Mr. Cruise is president of the National Corn Growers Association.
"We went straight to Bentsen and Panetta," he said. Besides the
Treasury Secretary and Leon E. Panetta, the budget director, Mr.
Cruise went to Agriculture Secretary Mike Espy and farm-state
Democrats like Senator Bob Kerrey of Nebraska.
Joining the cause was the Renewable Fuels Association, a trade group
that includes the Archer-Daniels-Midland Company, maker of 70
percent of all ethanol and a generous political donor.
On March 23, before the tax bill went to Congress, Mr. Bentsen sent
Mr. Kerrey a letter. "After studying the impact of the B.T.U. energy
tax," he wrote, "we have decided to exempt both ethanol and
methanol." More Favors Are Sought
Emboldened by that bow to the farm belt, Northeastern senators
demanded a break for their constituents, too. So on April 1, Mr.
Bentsen lowered the proposed tax on home-heating oil. And a parade
of favor-seekers began wearing a path to White House and
Congressional doors.
Aluminum companies, voracious consumers of power, fought for and won
a $500 million exemption. According to the magazine National
Journal, 13 House members from aluminum-plant districts wrote Mr.
Bentsen to argue that electricity was a raw material in aluminum,
not a taxable fuel. Among them was Thomas S. Foley of Washington,
the Speaker of the House.
The Chemical Manufacturers Association shunned lobbying Gucci-style
and used calls and visits by hometown company executives to secure
an "equalizer" tax on competing imports. The American Gas
Association turned to its 250 members to help move the B.T.U. tax
away from pipeline operators and on to gas customers' bills. The
White House balked, envisioning millions of mailboxes stuffed with
monthly reminders of Mr. Clinton's tax; Congress moved the
collection point anyway.
By April, as the modified tax moved from the White House to
Congress, the anti-tax coalitions -- the American Energy Alliance
and Citizens for a Sound Economy -- opened long-planned efforts to
stir up opposition. Plenty of Money
The alliance was financed mostly by the National Manufacturers
Association, the United States Chamber of Commerce and the American
Petroleum Institute. But it signed up 1,400 other members, creating
the impression of a mass movement, and spent $1 million to $2
million in about 20 states.
The alliance hired a Virginia direct-marketing company to conduct a
mail campaign and Mr.
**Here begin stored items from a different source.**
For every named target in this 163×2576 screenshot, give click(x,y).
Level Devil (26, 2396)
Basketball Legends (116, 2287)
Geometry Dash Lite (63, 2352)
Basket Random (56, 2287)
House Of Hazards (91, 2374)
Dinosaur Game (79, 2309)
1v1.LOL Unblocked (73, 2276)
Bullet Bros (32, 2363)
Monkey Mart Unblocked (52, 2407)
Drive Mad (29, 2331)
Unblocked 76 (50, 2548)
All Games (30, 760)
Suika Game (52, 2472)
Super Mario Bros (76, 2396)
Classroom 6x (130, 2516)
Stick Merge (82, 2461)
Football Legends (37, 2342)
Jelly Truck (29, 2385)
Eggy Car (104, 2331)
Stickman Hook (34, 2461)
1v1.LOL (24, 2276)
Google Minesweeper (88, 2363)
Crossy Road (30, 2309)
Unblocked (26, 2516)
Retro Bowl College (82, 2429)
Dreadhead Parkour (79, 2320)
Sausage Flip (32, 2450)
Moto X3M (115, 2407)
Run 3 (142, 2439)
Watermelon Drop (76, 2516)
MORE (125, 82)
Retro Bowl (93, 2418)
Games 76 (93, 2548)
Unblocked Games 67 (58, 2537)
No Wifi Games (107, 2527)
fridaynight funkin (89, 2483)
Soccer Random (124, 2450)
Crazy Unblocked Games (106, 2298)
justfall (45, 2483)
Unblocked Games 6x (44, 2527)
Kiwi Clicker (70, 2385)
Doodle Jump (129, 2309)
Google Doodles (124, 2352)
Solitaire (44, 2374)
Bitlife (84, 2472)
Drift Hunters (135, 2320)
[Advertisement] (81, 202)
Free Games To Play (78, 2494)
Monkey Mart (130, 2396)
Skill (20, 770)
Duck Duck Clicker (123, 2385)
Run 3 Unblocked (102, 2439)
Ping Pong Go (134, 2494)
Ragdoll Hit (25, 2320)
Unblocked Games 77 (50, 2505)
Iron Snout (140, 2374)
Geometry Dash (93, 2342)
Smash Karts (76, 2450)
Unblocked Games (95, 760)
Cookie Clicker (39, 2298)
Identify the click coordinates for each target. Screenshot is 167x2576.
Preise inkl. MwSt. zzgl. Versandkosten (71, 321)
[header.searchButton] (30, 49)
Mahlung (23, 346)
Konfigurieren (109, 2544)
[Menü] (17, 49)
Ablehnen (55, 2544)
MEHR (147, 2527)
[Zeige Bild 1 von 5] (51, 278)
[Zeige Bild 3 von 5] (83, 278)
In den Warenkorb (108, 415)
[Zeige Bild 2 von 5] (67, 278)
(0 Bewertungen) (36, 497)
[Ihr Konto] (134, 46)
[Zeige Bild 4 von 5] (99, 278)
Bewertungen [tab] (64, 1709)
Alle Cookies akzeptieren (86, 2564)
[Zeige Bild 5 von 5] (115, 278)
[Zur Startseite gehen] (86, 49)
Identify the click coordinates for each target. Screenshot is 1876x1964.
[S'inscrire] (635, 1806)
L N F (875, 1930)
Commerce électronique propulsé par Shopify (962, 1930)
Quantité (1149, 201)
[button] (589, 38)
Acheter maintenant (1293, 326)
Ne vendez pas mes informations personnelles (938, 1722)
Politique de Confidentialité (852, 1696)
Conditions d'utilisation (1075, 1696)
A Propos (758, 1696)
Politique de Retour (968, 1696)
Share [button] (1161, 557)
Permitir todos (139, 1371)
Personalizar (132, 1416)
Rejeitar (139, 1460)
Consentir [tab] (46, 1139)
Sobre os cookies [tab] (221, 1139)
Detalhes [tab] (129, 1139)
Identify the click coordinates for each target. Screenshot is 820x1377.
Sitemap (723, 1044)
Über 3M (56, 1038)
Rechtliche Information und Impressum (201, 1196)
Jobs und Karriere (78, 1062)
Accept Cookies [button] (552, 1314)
McAvoy's shop to execute a public-relations
strategy.
The alliance relied heavily on television, radio talk shows and
staged news events. From Baton Rouge, La., for example, came a
widely reported study by Louisiana State University energy experts
warning that the B.T.U tax would cost the state $1 billion. Let's
Call a Senator
In the states of two crucial Democratic Senators on the Finance
Committee, Mr. Boren and John B. Breaux of Louisiana, the group
spent about $100,000 mobilizing public opinion. Street rallies and
full-page newspaper advertisements were employed in the other
states, with a twist: a toll-free number that voters could use to
call their senators and complain.
How well do such campaigns work? Mr. Jasinowski, Mr. McAvoy and Mr.
Nesbit agreed their millions might have been wasted had average
people not already been uneasy. "I think we threw a match on
something that the White House had already thrown gas on," Mr.
McAvoy said, "and that ignited a real brush fire."